*Brief*: Arrange the listing, starting with the line that contains "Click the vertical page scrollbar thumb" and going on through the line that contains "(1033, 162)", as a two-column CSV with the headers text and answer. Give one row per item, put each field in double quotes with line breaks replaced by spaces, and leave the pictures out.

*Entries*:
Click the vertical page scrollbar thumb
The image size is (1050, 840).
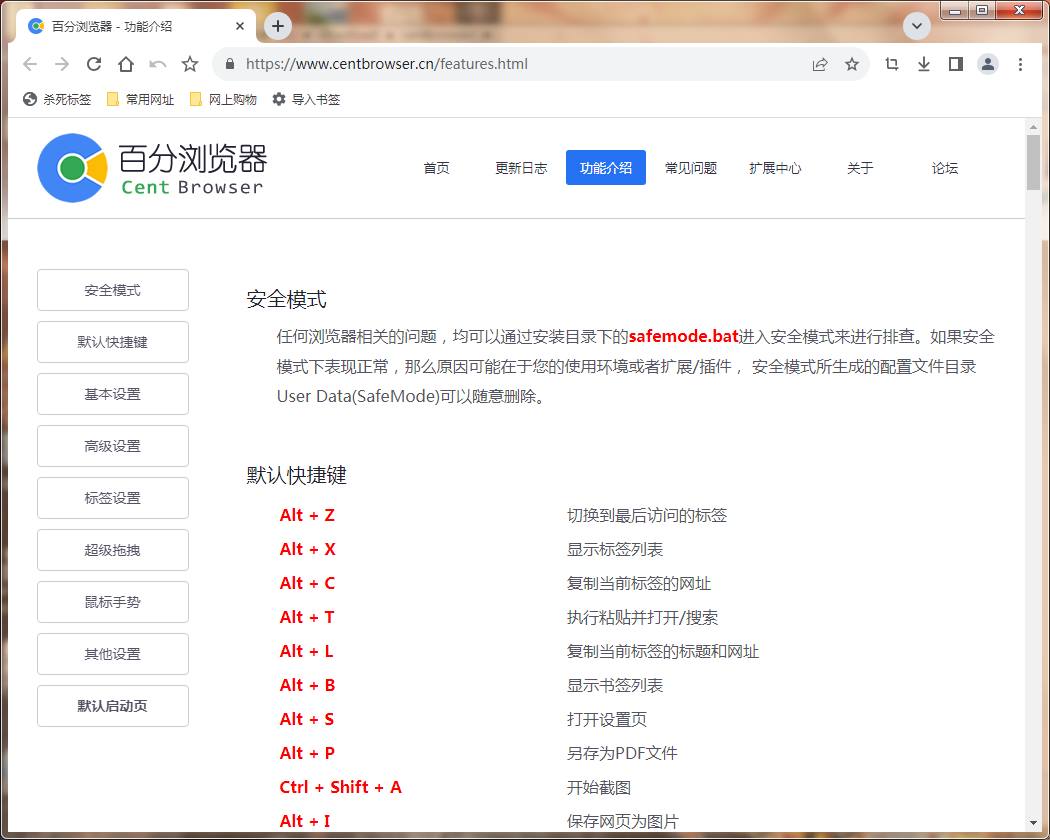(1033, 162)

==

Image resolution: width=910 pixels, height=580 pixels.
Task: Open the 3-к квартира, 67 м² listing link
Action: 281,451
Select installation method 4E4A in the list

--

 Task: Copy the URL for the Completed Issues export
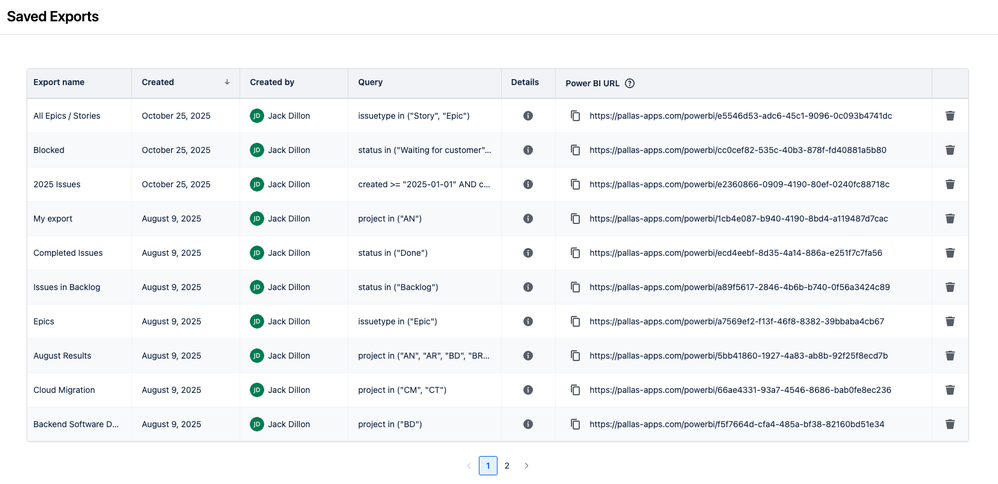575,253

*Full solution*:
text,answer
"Click the vertical page scrollbar thumb The image size is (1050, 840).","(1033, 162)"